Lee Corbin wrote,
>From: Lee Corbin <lcorbin@ricochet.net>
>Reply-To: extropians@extropy.org
>To: extropians@extropy.org
>Subject: Pascal's Wager vs. Cryonics
>Date: Fri, 04 May 2001 14:15:11 -0700
>
>Brent Allsop asked, in effect, "How do you respond to an atheist
>who points out a similarity between believing that cryonics might
>work (it's a better chance than nothing) and believing in Pascal's
>wager (you have everything to win if He does exist, but nothing
>to lose if He does not)?"
>
(1) I find Pascal's Wager somewhat ironic in that many Christians consider
gambling sinful, or at least a sign of weak character.
(2) Pascal assumes that Materialism/Atheism and Catholic Christianity are
the only options.
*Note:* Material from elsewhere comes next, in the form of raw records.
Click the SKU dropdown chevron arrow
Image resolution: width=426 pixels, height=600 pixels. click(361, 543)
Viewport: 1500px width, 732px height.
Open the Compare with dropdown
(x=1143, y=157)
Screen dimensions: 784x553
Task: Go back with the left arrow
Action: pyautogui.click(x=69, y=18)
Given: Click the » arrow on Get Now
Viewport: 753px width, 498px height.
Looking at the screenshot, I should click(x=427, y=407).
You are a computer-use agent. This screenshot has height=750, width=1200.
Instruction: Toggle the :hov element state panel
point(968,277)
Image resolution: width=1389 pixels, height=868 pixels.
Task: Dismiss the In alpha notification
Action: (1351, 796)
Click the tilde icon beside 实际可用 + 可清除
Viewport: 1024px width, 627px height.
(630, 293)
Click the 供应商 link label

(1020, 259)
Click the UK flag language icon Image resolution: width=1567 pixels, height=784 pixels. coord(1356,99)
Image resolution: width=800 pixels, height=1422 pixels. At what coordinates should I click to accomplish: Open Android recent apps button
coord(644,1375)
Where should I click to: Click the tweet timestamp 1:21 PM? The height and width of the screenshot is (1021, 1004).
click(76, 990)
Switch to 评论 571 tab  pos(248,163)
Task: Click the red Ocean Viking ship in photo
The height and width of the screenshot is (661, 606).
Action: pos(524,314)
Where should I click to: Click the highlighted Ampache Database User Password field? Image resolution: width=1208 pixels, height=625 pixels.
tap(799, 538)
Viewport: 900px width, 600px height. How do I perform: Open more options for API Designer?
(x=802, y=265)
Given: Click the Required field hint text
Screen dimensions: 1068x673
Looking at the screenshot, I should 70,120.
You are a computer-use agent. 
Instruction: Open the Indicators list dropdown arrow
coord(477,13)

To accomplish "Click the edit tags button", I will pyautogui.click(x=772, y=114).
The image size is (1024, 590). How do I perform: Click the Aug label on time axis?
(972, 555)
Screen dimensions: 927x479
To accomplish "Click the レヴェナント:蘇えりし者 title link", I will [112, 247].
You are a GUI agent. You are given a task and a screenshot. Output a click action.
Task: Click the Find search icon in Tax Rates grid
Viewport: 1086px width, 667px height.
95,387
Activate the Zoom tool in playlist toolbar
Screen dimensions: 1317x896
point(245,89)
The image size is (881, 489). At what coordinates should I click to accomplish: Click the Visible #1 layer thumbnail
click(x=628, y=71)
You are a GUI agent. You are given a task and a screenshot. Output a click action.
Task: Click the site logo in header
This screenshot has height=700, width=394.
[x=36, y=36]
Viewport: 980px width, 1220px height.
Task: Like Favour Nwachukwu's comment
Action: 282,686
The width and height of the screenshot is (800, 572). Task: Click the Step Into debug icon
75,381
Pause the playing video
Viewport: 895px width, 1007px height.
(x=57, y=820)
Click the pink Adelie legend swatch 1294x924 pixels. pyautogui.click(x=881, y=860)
But in the real world of human history and culture, it's
extremely unlikely that one gets born in a predominantly Catholic society.
For example, a few months back I met a graduate endrinology student who had
grown up in a Zoroastrian household (parents having migrated from Iran to
the U.S.), and I realized that it's only a historical accident that people
in Western Europe inherited the Judeo-Christian set of arbitrary beliefs
about the supernatural instead of those of other religions. Perhaps if
Alexander the Great, and later the Muslims, hadn't been so effective in
persecuting the Zoroastrian religion, Western philosophers and theologians
would have spent their lives debating arguments about the existence and
theodicies of Ahura Mazda versus Ahriman.
(3) As for cryonics, I suspect that we aren't going to get a set of
discrete outcomes as simple as life versus death. The patients'
revivability and identity-conservation are going to fall into some kind of
distribution from poor to excellent.
Trans-millennially yours,
Mark Plus, Expansionary
"Working to make religion and death obsolescent in the 21st Century."